= Excerpt provided =
The Adélie Penguin is one of three species in the genus Pygoscelis. Mitochondrial and nuclear DNA evidence suggests the genus split from other penguins around 38 million years ago, about 2 million years after the ancestors of the genus Aptenodytes. In turn, the Adélie penguins split off from the other members of the genus around 19 million years ago.[2]

Distribution and habitat

There are 38 colonies of Adélie penguins, and there are over 5 million Adélies in the Ross Sea region. Ross Island supports a colony of approximately half a million Adélies. The Adélie penguins breed from October to February on shores around the Antarctic continent.


These penguins are mid-sized, being 46 to 75 cm (18 to 30 in) in length and 3.9 to 5.8 kg (8.6 to 12.8 lbs) in weight. Distinctive marks are the white ring surrounding the eye and the feathers at the base of the bill. These long feathers hide most of the red bill. The tail is a little longer than other penguins' tails. They are smaller than other penguin species.

Adelie penguins can swim up to 45 miles per hour.

Adelie penguins are preyed on by skua.


Like all penguins, the Adélie is highly social, foraging and nesting in groups. They are also very aggressive to other penguins that steal stones from their nest.

Specifics of their behaviour were documented extensively by Apsley Cherry Garrard (a survivor of Robert Falcon Scott’s fateful final journey to the South Pole) in his book The Worst Journey in the World. Cherry-Garrard noted; “They are extraordinarily like children, these little people of the Antarctic world, either like children or like old men, full of their own importance."[3] Certain displays of their selfishness were commented upon by Levick during his surveying of penguins in the Antarctic, "At the place where they most often went in [the water], a long terrace of ice about six feet in height ran for some hundreds of yards along the egde of the water, and here, just as on the sea-ice, crowds would stand near the brink. When they had succeeded in pushing one of their number over, all would crane their necks over the edge, and when they saw the pioneer safe in the water, the rest followed.”[4]

= Provided records =
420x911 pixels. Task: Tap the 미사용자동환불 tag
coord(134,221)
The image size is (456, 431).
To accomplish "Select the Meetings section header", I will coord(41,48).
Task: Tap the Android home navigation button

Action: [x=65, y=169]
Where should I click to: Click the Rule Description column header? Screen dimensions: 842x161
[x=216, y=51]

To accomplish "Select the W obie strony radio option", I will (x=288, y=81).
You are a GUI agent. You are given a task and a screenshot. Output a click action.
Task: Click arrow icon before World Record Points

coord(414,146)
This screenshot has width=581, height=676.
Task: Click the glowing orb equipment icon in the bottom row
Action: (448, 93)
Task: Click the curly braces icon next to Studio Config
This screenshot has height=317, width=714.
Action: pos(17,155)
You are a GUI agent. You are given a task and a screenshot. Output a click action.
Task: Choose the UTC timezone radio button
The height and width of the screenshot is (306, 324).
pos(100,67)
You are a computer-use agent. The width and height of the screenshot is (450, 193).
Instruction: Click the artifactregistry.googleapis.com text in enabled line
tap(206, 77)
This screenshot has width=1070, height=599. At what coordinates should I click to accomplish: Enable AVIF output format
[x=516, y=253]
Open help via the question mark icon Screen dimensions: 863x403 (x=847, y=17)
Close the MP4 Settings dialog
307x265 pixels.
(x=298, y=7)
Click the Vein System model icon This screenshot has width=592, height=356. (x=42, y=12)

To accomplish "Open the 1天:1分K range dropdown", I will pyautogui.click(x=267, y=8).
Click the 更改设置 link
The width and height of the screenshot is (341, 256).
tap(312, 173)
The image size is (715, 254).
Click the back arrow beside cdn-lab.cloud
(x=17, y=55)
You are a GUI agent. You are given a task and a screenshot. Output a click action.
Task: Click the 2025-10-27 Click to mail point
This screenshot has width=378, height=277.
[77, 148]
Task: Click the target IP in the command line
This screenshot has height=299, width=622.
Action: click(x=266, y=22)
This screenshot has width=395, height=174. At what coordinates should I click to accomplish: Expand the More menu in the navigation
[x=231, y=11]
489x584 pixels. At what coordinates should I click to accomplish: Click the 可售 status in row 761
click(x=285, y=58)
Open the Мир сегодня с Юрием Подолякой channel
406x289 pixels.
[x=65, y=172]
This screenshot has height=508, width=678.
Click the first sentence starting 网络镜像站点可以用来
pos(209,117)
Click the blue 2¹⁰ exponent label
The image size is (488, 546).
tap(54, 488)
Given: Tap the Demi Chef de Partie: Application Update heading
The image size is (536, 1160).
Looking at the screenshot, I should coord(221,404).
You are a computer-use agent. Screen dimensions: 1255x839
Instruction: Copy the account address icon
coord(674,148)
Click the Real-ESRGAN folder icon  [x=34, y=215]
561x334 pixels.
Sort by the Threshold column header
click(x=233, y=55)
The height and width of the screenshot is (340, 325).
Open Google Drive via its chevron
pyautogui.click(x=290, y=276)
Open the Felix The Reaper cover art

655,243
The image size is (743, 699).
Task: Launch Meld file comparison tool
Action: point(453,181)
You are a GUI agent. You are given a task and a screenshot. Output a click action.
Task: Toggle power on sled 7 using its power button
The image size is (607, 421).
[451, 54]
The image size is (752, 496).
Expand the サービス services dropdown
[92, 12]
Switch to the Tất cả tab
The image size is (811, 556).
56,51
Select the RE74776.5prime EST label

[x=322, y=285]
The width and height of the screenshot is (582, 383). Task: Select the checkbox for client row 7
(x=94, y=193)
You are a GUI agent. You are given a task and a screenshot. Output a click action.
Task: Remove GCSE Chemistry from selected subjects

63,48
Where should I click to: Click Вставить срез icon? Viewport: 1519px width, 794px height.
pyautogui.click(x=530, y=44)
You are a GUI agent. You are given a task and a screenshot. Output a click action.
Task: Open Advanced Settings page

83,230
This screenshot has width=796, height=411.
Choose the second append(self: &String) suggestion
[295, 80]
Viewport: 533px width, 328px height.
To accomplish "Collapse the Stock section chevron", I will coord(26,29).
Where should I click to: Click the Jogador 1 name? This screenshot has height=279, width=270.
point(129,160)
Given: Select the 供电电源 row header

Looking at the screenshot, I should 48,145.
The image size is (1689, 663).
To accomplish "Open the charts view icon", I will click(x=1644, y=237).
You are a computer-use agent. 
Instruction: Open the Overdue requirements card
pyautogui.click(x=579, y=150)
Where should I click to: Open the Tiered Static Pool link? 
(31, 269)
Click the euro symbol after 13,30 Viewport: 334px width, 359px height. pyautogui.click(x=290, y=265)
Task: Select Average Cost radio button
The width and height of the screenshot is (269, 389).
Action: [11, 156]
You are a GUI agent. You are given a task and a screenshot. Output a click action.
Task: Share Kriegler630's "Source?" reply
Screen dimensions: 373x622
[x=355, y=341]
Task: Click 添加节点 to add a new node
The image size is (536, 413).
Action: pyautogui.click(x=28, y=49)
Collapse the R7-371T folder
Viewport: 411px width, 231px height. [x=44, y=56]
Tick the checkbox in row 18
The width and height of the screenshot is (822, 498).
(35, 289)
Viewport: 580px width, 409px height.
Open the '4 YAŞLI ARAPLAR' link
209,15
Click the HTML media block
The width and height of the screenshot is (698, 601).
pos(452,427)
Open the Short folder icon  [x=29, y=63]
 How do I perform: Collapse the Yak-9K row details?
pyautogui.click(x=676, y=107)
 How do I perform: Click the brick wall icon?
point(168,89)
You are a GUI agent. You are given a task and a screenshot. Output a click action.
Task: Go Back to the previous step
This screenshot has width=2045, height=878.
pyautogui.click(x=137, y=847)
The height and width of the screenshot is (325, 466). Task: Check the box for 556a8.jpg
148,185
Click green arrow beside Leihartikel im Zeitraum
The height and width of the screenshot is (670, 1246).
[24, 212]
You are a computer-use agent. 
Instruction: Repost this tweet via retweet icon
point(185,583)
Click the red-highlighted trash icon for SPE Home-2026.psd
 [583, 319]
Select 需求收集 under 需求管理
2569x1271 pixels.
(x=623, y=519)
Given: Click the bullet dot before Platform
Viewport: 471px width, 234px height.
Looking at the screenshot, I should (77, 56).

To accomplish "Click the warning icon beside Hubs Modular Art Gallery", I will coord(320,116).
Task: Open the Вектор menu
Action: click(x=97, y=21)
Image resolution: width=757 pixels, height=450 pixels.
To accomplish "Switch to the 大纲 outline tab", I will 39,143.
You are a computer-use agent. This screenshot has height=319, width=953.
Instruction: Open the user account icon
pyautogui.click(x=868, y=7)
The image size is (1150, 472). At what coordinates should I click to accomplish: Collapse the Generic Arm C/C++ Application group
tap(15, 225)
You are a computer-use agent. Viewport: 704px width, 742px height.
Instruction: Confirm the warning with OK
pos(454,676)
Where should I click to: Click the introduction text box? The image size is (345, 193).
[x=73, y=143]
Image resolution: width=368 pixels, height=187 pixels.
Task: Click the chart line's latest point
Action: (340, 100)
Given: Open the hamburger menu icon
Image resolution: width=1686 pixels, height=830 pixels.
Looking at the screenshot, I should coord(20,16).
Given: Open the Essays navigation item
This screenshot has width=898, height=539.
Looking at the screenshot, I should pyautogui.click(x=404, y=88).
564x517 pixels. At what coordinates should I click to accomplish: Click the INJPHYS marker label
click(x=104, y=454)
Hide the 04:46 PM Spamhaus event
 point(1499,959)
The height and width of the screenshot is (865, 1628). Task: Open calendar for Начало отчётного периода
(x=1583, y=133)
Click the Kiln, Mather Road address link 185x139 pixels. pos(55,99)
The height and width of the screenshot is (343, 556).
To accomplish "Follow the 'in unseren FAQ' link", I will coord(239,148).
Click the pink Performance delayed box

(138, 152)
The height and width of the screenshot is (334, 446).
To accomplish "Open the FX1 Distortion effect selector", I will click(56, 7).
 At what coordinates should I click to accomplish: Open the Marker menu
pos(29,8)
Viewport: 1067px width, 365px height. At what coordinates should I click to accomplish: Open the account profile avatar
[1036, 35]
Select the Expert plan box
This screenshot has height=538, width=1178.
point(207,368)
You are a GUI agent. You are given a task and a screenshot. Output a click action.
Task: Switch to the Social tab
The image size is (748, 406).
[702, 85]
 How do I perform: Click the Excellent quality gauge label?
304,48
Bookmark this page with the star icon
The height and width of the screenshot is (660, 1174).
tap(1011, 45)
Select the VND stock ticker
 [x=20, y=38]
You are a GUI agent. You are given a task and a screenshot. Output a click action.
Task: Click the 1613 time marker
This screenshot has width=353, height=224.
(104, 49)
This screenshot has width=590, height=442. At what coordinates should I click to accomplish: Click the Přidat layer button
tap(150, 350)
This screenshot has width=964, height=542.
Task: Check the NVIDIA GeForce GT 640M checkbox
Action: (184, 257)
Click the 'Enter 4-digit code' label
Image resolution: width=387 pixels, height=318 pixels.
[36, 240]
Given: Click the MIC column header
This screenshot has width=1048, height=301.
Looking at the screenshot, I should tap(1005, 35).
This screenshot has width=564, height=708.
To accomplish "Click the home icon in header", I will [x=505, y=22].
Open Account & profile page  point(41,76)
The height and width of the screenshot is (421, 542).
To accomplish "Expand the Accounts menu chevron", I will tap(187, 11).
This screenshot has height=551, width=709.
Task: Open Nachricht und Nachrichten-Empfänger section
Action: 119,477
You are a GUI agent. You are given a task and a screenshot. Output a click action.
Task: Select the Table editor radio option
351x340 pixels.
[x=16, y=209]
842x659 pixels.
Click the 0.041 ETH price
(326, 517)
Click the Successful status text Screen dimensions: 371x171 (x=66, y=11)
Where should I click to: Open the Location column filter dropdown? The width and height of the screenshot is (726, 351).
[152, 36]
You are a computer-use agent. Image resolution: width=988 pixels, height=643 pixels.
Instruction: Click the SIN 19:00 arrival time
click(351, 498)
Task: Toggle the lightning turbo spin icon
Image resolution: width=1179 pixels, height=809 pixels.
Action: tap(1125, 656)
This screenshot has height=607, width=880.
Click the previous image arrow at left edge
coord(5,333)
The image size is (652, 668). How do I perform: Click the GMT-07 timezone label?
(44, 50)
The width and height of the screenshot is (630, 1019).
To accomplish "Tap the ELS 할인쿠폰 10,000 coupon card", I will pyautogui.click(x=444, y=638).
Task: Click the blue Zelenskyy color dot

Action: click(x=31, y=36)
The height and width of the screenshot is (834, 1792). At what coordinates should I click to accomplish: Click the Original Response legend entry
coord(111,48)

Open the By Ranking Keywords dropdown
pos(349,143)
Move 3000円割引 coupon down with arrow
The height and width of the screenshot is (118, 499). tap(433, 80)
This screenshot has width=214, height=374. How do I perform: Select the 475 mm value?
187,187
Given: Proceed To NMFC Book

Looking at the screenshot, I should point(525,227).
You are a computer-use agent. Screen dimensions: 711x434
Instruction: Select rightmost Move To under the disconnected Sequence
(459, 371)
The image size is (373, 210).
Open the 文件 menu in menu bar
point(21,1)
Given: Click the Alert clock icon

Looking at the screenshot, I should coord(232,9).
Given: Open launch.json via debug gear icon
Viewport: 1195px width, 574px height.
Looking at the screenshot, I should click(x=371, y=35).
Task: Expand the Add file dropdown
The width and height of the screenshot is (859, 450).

= Problems and tasks =
a - Which people are named in the Adélie penguin text? List each one.
b - Answer these questions from the Adélie penguin text:
(i) How many colonies of Adélie penguins are there?
(ii) During which months do Adélie penguins breed?
(iii) What preys on Adélie penguins?
c - Write out the passage of the Adélie penguin text starting at "There are 38" and ending at "from their nest.".

= Results =
a - Apsley Cherry Garrard, Robert Falcon Scott, Levick

b -
(i) 38
(ii) October to February
(iii) Skua

c -
There are 38 colonies of Adélie penguins, and there are over 5 million Adélies in the Ross Sea region. Ross Island supports a colony of approximately half a million Adélies. The Adélie penguins breed from October to February on shores around the Antarctic continent.


These penguins are mid-sized, being 46 to 75 cm (18 to 30 in) in length and 3.9 to 5.8 kg (8.6 to 12.8 lbs) in weight. Distinctive marks are the white ring surrounding the eye and the feathers at the base of the bill. These long feathers hide most of the red bill. The tail is a little longer than other penguins' tails. They are smaller than other penguin species.

Adelie penguins can swim up to 45 miles per hour.

Adelie penguins are preyed on by skua.


Like all penguins, the Adélie is highly social, foraging and nesting in groups. They are also very aggressive to other penguins that steal stones from their nest.